The records:
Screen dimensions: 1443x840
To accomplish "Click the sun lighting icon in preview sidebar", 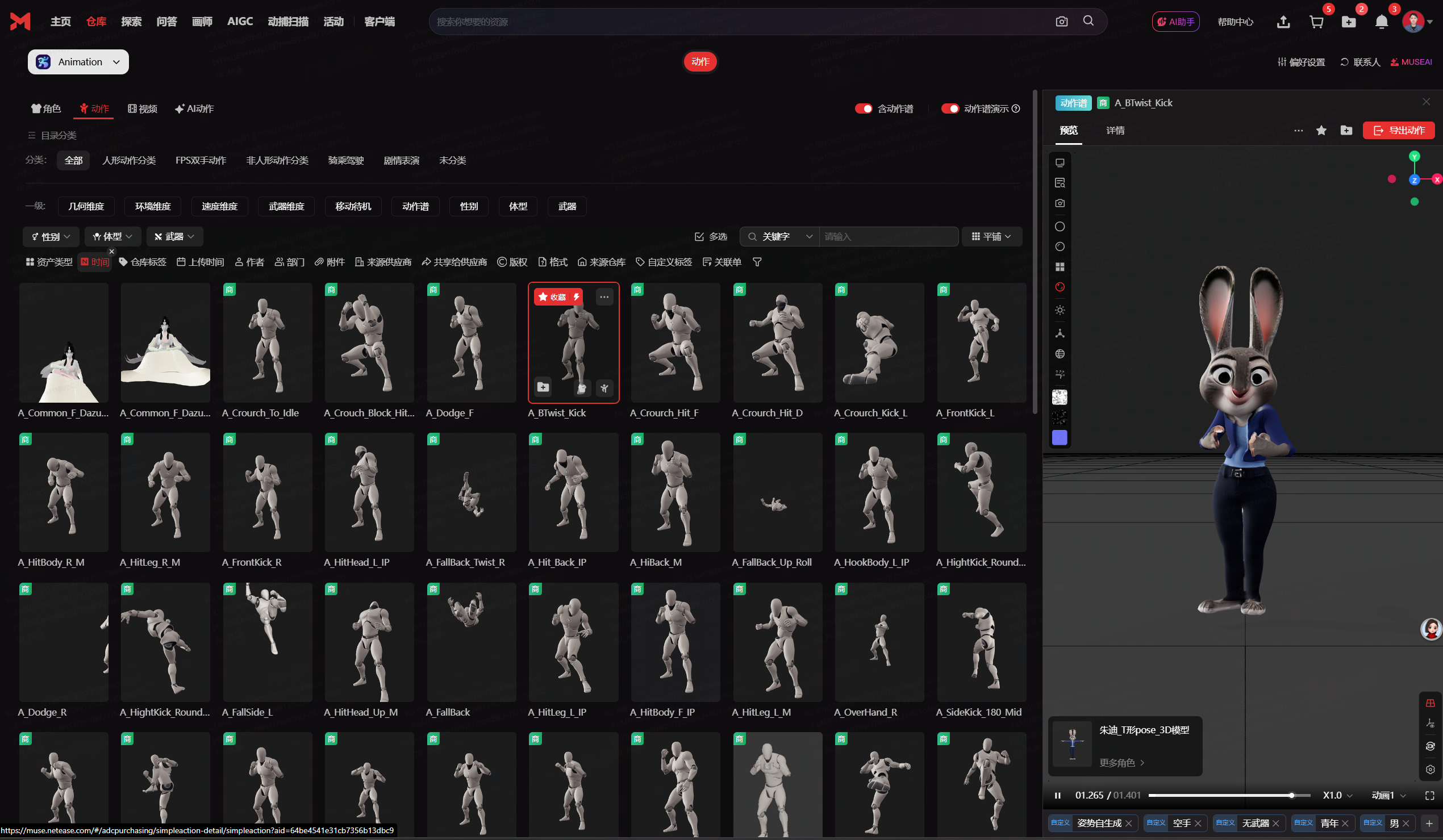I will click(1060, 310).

* * *

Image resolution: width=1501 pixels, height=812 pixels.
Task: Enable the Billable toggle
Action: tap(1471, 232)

==

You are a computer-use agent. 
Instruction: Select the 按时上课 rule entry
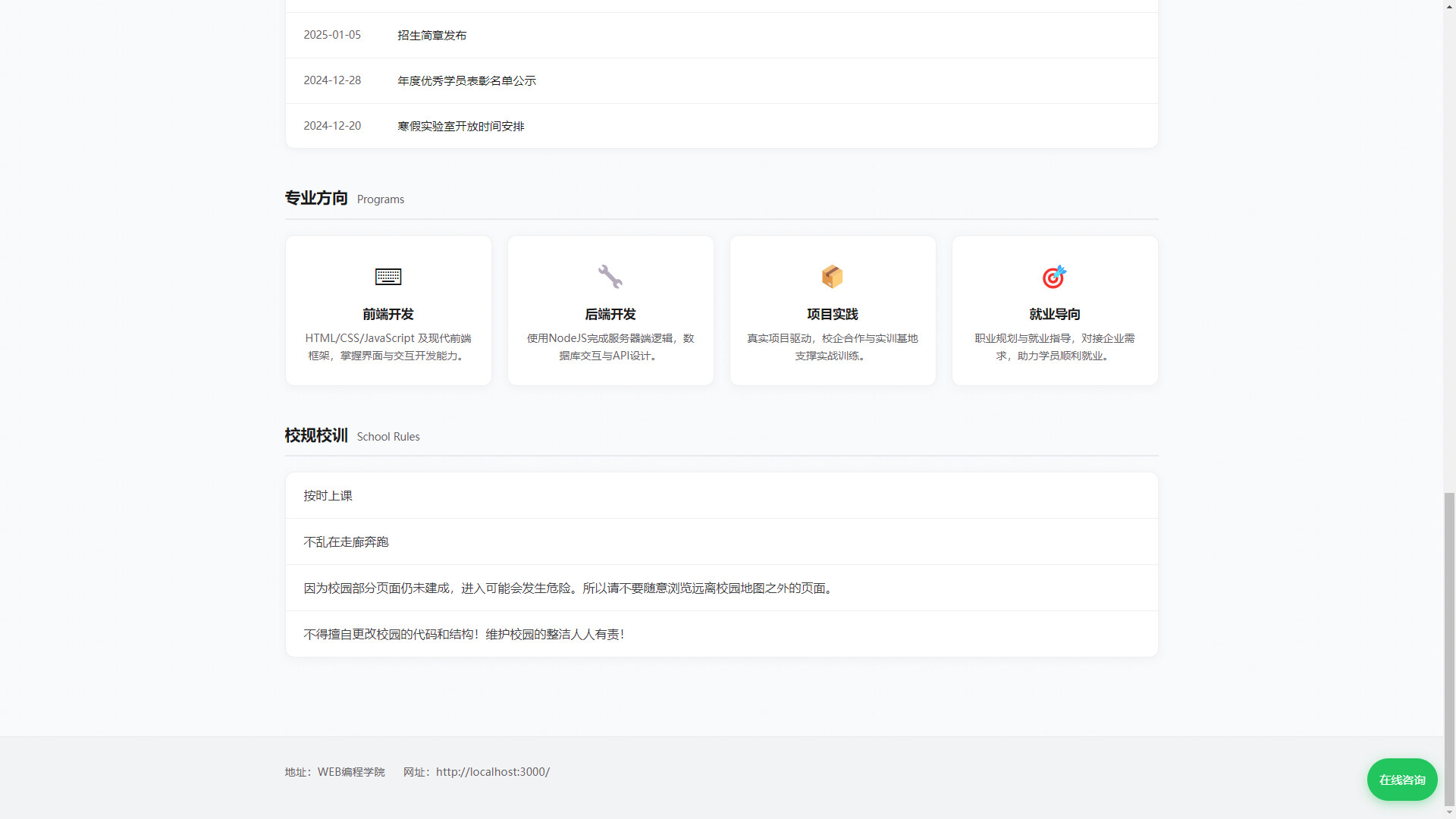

Instructions for the task:
Using the material above, transcribe exactly the lines from the line with "You are a computer-use agent." to the line with "Instruction: Select the 按时上课 rule entry"; both count, and nothing else goes in.

Exercise response:
You are a computer-use agent. 
Instruction: Select the 按时上课 rule entry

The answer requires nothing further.